> _SUPPLIED MATERIAL_:
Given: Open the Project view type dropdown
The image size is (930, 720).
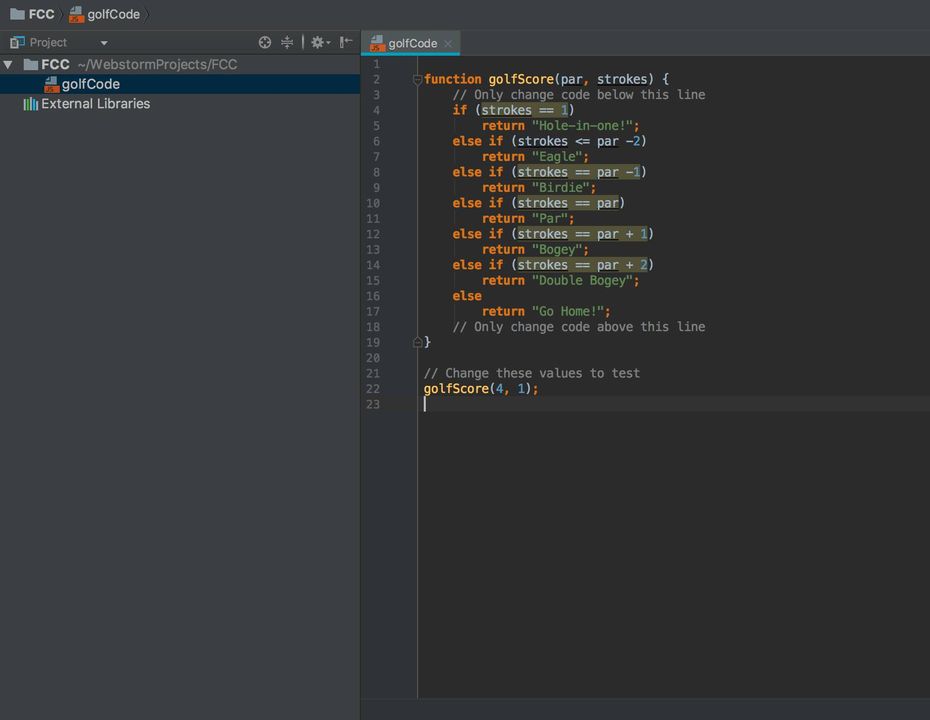Looking at the screenshot, I should coord(103,43).
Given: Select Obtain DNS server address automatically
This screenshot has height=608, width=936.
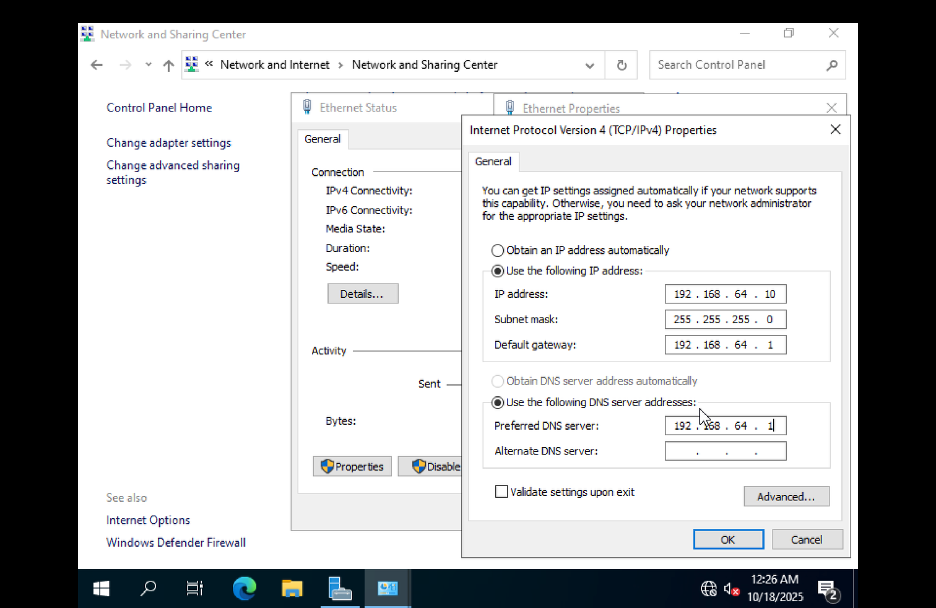Looking at the screenshot, I should coord(497,381).
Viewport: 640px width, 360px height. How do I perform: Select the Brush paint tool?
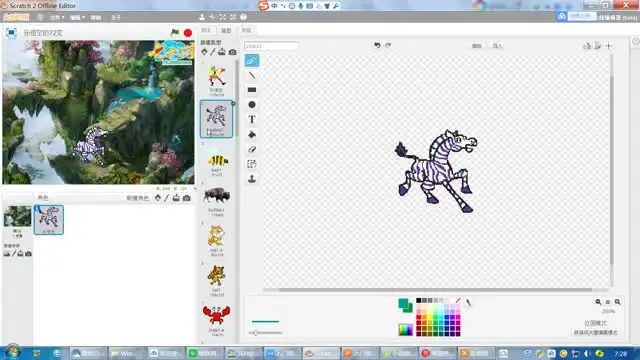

> _ACTIVITY_:
Copy all lines of the records that have the string "Given" in them.

> _OUTPUT FOR THIS TASK_:
Given: Open the Project view type dropdown
Given: Select Obtain DNS server address automatically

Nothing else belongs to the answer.